How do you come with ideas?

I like working intuitively, in what I call dirty formalism, or pop formalism. I jokingly say that our films should be like great albums with different songs. I am a big fan of Nicolas Roeg, ”Don’t Look Now,” which could be very specific conceptual things, but it was a warm formalism, it didn’t alienate you. I’m also a very big fan of Brian de Palma. I believe in the idea of doing a cinematic set piece, like Conrad’s diary, it’s like film in itself, or the car crash sequence with Isabelle, and the association of the son thinking of his mother and the last moments of her death, are whole set pieces, a film within the film. So it’s like an album. You have different songs, hopefully most of them are hits.

Your film was warmly received at Cannes but also had some harsh reviews. How do you handle critique?

All films in Cannes get mixed reviews.

But does it affect you?

Sure. But I try to move on to the next thing, something else. You feel it, you try to digest and move on, what can you say?! You can’t please everyone, that’s the part of the game, and it’s painful.
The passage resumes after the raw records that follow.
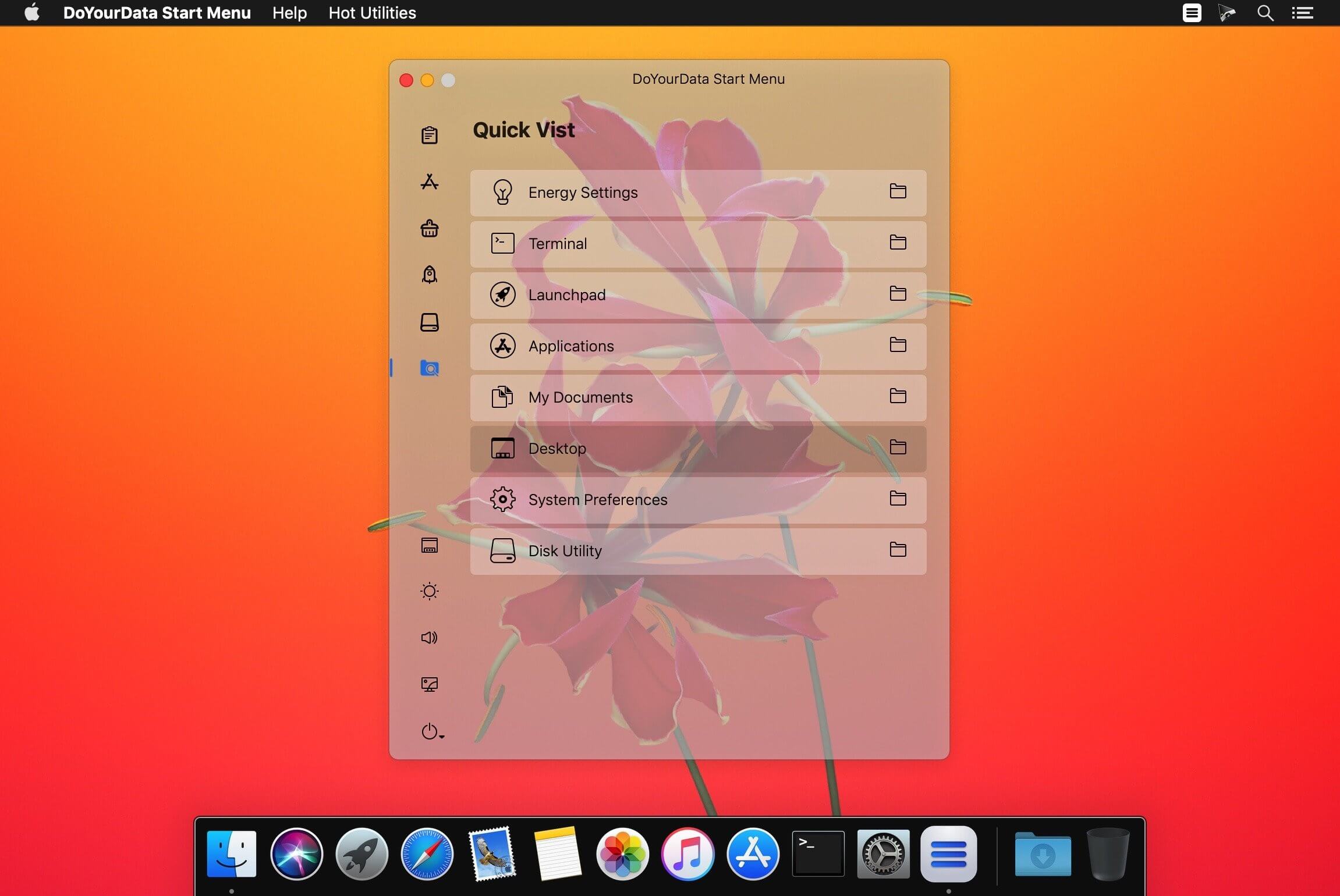Click the dock panel icon in sidebar
This screenshot has width=1340, height=896.
430,545
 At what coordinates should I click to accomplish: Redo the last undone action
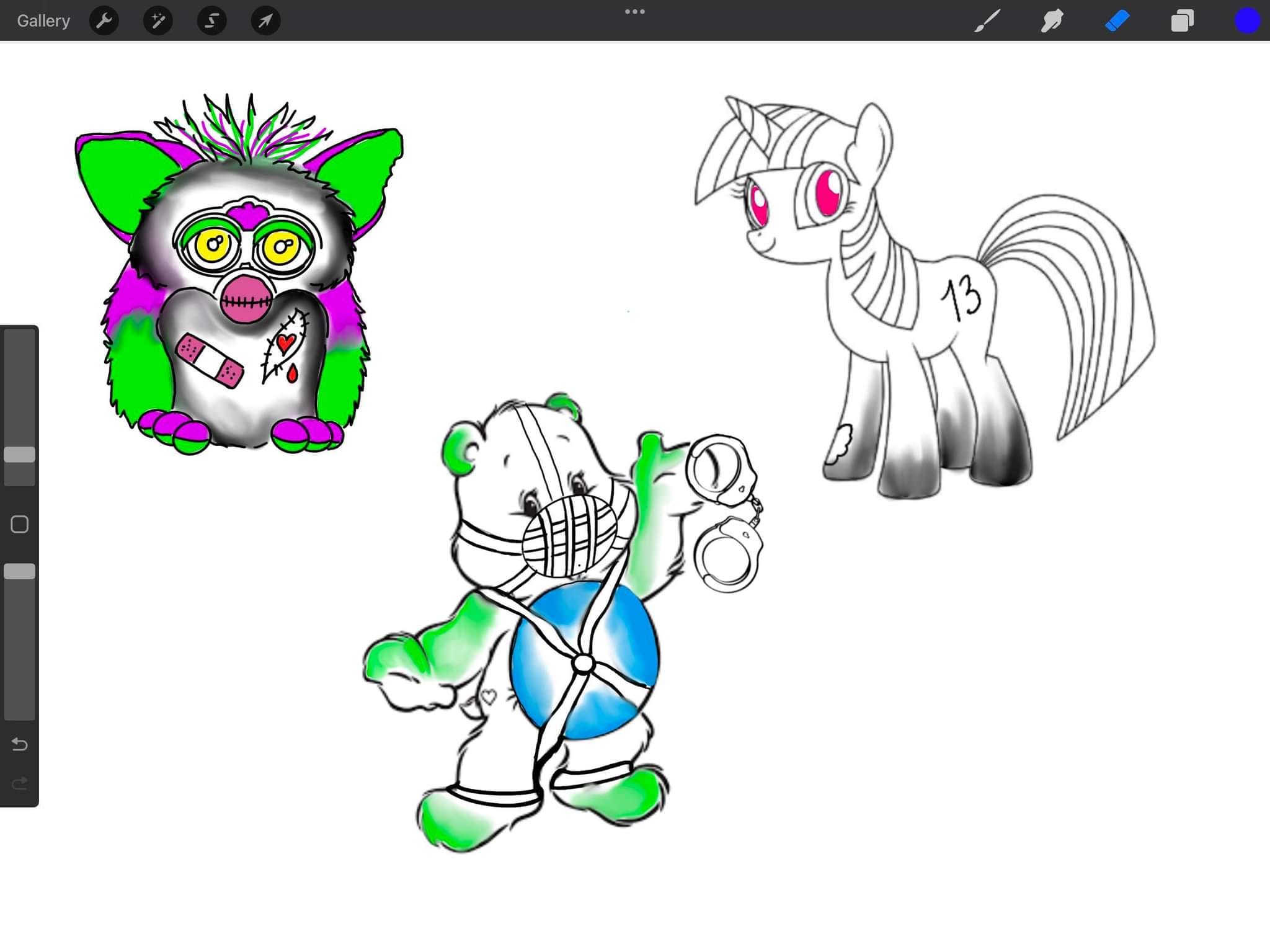pos(20,783)
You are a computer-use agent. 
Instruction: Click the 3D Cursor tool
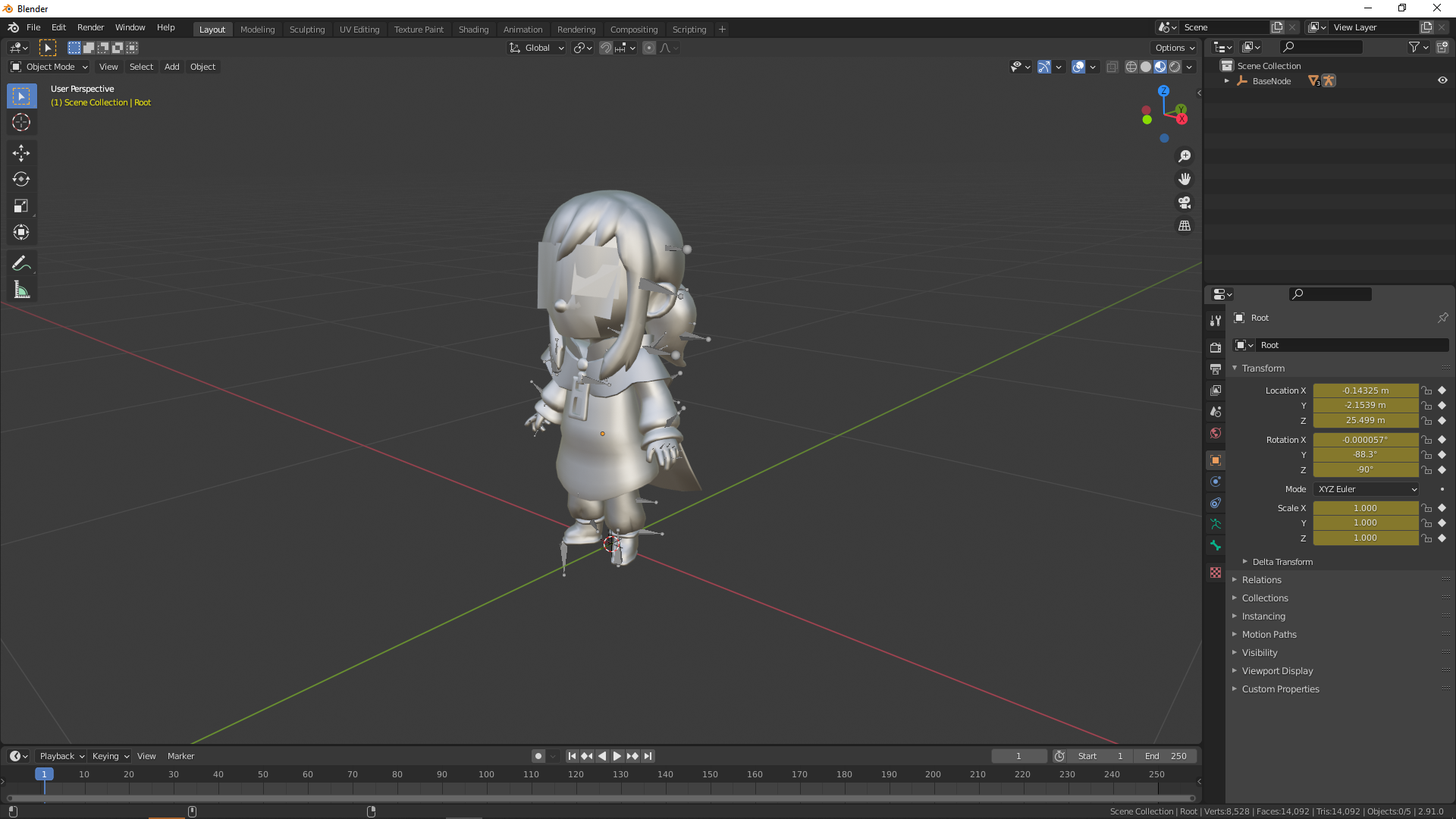pos(21,122)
As an artist there’s an instinct that you want to be loved by everyone, but I think you have to be cautious, it’s not a popularity contest.
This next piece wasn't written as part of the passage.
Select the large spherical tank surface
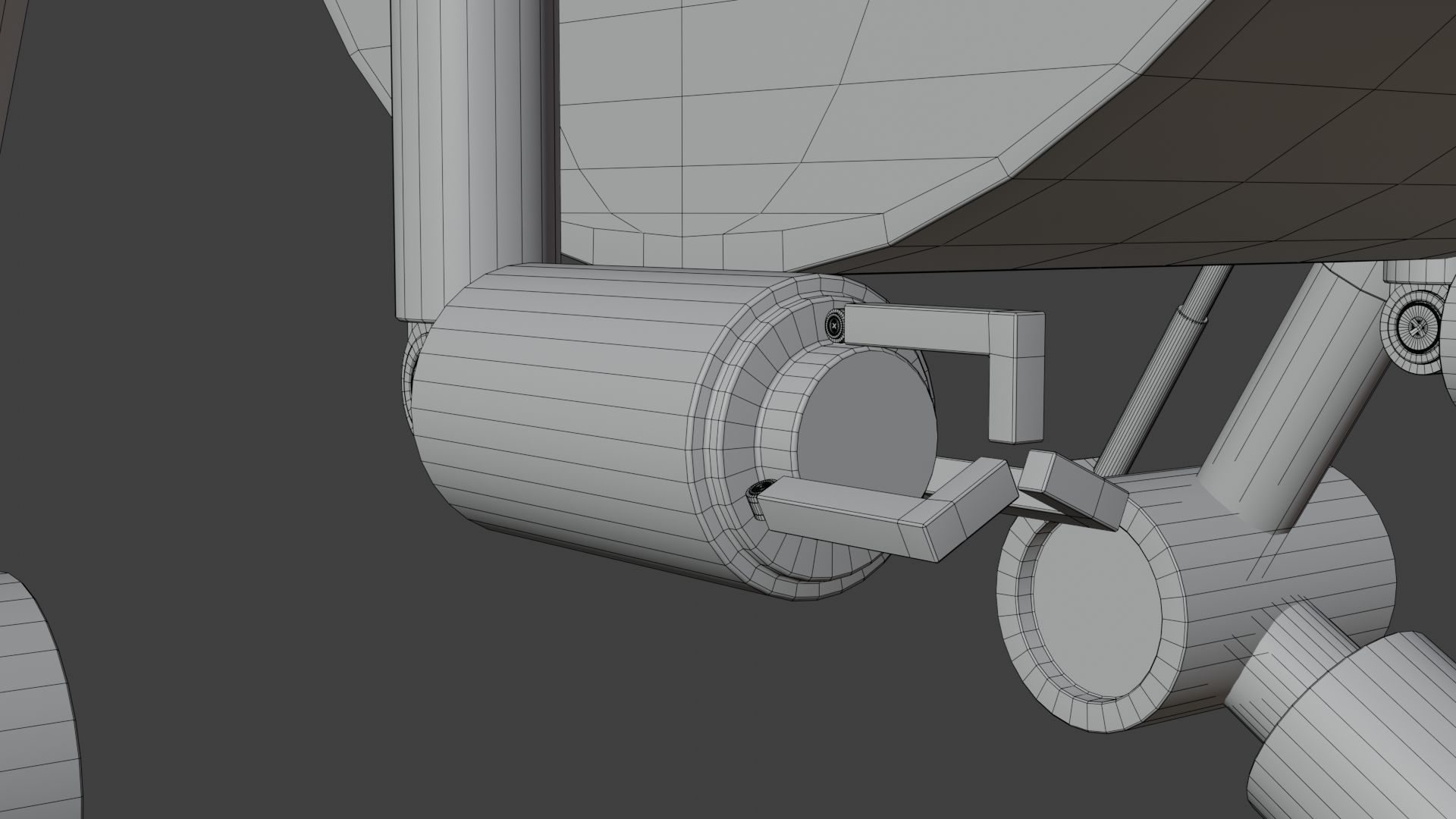The height and width of the screenshot is (819, 1456). pos(758,114)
The film has sold to some 100 territories. Does this success create an extra pressure?

It’s always a struggle, I’m a slightly neurotic guy so there’s nothing new here. I’m always a bit worried, but creating is a way of letting go of worries.

But are you afraid that people will stop loving your films?

Of course! There was a wonderful, comforting interview with Philip Roth, one of the greatest modern writers in my opinion. He said that between every book he just felt that the next one was like a little bird in his hand, and how will this ever grow up to be a full bird and fly? It will never work. Every time he lost faith he had to regain it, that’s the struggle of creating something. I hear stories of people who says everything is easy. I wish I was like that, I’m not. It’s a struggle every time. So yes, you are vulnerable, but, that’s how it is.

What’s your expectations in Toronto?

I’m very much looking forward to it. This is the third time I’m invited, and it’s a good place to meet an audience, I always had nice screenings there.

You’ve said you will continue collaborating with your faithful co-writer Eskil Vogt – on a Norwegian or an international project?

Yes, I want to do different things. I’m half Danish, and have interesting contacts there. I went to Film School in London, lived there for seven years, and when shooting in the States I met lots of interesting people. So yeah, ideally wherever the stories take me. But I think the Scandinavian support system is quite unique at the moment, for example allowing you to choose actors from a broader spectrum, not necessarily A list actors, but selected for the quality of their work, which is a little bit old school. I think that creates more personal and more daring films. But it’s a very vulnerable thing, a political thing as well in Scandinavia, how cultural politics will develop in the next ten years. It demands that the politicians understand what has been created, otherwisestructured financing for arts can easily be lost. We shouldn’t take it for granted.

Any Nordic directors you’d like to highlight?

Ruben Ostlund is doing his complete own thing, and in Norway we have a guy like Ole Giaver, he’s one of several new talents. I believe we still have strong auteurs. And Lars von Trier is still very important, he’s one of the few directors in the world that has never done anything uninteresting. Whatever he does I always want to see it.